The Madison program will work with Perry Way Foods, a Johnsonville Sausage subsidiary located in Watertown. The plant was reopened in June after being shut down for a year after a fire.
Smith said the Joseph Project hopes to partner with businesses in the Waukesha area, a location he thinks could take participants from both the Madison and Milwaukee classes.
Run entirely on donations, funding and sustainability is always a concern, both Smith and Owens said.
“That’s always a concern. Somehow or another, God always makes a way for us,” Smith said.
The program doesn’t promise “pie in the sky” results, Owens said. But its supporters are proud of the results it delivers.
About 140 people have gone through the class, Smith said. Of those participants, about 120 have had interviews with employers, and about 85 have landed jobs. Those who have found employment have had about a 78 percent retention rate, he said.
Some women have gone through the class, Smith said, but the majority of its participants have been African-American men. Unemployment among African-Americans in Wisconsin was the highest in the nation last year.
So far, somewhere between eight and 10 participants are enrolled in the Madison class, Owens said.
What makes a good candidate for the program and a successful participant is “one and the same,” he said. “A great attitude is the biggest thing.”
Beyond the program participants, Owens said, the pastor leading the class plays a significant role in offering guidance.
Johnson’s biggest asset, both Owens and Smith said, is his ability to meet with manufacturers and identify companies that have open positions.
But beyond that, Owens added, having Johnson’s name attached to the project helps lend credibility. Smith describes Johnson’s role as “kicking open the door,” while he, Owens and another Johnson staffer — Scott Bolstad — try to hold it open.

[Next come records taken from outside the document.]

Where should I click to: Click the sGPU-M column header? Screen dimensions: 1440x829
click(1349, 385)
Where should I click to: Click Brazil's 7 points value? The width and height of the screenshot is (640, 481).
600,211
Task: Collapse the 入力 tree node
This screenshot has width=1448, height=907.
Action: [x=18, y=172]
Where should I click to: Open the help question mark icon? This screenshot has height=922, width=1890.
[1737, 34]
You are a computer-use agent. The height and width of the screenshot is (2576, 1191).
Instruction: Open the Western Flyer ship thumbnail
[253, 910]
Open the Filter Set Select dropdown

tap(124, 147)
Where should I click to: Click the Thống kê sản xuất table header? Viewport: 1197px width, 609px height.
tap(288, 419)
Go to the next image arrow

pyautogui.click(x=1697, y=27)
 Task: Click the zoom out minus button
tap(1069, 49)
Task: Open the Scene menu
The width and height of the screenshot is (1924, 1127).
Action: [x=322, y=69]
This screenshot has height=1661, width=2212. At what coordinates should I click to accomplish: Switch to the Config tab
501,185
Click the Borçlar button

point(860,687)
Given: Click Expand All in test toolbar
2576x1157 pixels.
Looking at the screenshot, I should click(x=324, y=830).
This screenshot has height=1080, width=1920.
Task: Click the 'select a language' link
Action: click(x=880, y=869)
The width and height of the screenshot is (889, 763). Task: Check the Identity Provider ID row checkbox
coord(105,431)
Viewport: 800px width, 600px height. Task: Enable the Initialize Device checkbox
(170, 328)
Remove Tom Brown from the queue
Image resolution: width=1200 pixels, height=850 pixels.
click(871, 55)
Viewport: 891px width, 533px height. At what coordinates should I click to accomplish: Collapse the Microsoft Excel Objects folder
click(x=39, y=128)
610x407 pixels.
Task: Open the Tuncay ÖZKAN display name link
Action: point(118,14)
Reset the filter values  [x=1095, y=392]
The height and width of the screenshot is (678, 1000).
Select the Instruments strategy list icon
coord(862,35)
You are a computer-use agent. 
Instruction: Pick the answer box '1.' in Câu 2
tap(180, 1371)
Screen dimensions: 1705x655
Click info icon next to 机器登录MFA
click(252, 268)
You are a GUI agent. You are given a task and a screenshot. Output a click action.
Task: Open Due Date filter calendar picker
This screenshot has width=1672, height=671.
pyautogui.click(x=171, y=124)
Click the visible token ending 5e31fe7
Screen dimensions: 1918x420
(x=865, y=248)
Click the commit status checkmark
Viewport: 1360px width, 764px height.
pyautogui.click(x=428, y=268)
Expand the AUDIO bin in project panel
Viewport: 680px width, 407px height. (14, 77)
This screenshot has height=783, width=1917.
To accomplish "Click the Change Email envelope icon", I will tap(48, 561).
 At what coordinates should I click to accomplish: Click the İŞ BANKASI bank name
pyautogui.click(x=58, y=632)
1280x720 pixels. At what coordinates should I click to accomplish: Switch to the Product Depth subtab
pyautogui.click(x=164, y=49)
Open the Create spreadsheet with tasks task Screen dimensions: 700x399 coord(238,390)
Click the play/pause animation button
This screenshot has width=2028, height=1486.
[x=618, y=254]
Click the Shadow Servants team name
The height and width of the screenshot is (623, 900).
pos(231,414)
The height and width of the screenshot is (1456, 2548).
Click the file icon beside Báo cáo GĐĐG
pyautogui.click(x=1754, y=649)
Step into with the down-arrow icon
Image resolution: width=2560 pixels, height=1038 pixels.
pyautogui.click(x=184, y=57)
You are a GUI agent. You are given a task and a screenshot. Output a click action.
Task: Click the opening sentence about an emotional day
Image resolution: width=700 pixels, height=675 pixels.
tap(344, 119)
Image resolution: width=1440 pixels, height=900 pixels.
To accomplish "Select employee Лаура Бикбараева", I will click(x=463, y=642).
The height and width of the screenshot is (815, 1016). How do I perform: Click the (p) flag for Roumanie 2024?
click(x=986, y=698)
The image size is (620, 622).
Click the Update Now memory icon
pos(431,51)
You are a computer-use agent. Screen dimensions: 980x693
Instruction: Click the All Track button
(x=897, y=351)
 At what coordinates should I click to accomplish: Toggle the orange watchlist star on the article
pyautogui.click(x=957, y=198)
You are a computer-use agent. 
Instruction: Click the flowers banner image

The nature of the program requires employers to be more flexible than they may have been in the past when it comes to criminal background checks. Having the backing of the Joseph Project and the senator can help encourage employers to take that step, Owens said.
The project shows, Johnson said, “that you really do help people turn their lives around one person at a time.”
While the program is still relatively small, Johnson and Owens said they’ve heard interest from senators on both sides of the aisle — Cory Gardner of Colorado and Cory Booker of New Jersey, for example — in replicating it in other states.
Smith said he “turns a blind eye” to any partisan questions or criticism of the program’s political affiliation.
“Either you’re here to help or you’re not. If you’re not, we see past it and thank God for you, but we’re going to keep moving,” Smith said.
The Joseph Project has mean the difference between being able to buy a car, pay the utilities bill and put groceries on the table or not, Smith said, calling the results “life-changing.” Owens noted that he’s seen participants go from taking the bus and walking to the church for classes to being able to afford a car for the first time.
The difference between this program and other efforts, Owens said, is its tangible results. People are tired, he said, “of having people talk and meet, talk and meet and nothing really happens. That’s really something that’s unique about this.”
Alvin Savage, a program participant who works for Nemak in Sheboygan, said in a video promoting the project that his experience gave him “more clarity.” Willie McShane, who also works at Nemak, was thankful for something straightforward: money in the bank.
“Your compassion is best demonstrated and is most successful when you demonstrate it in your local community, person to person,” Johnson said. That’s kind of the bottom line … helping people turn their lives around person to person.”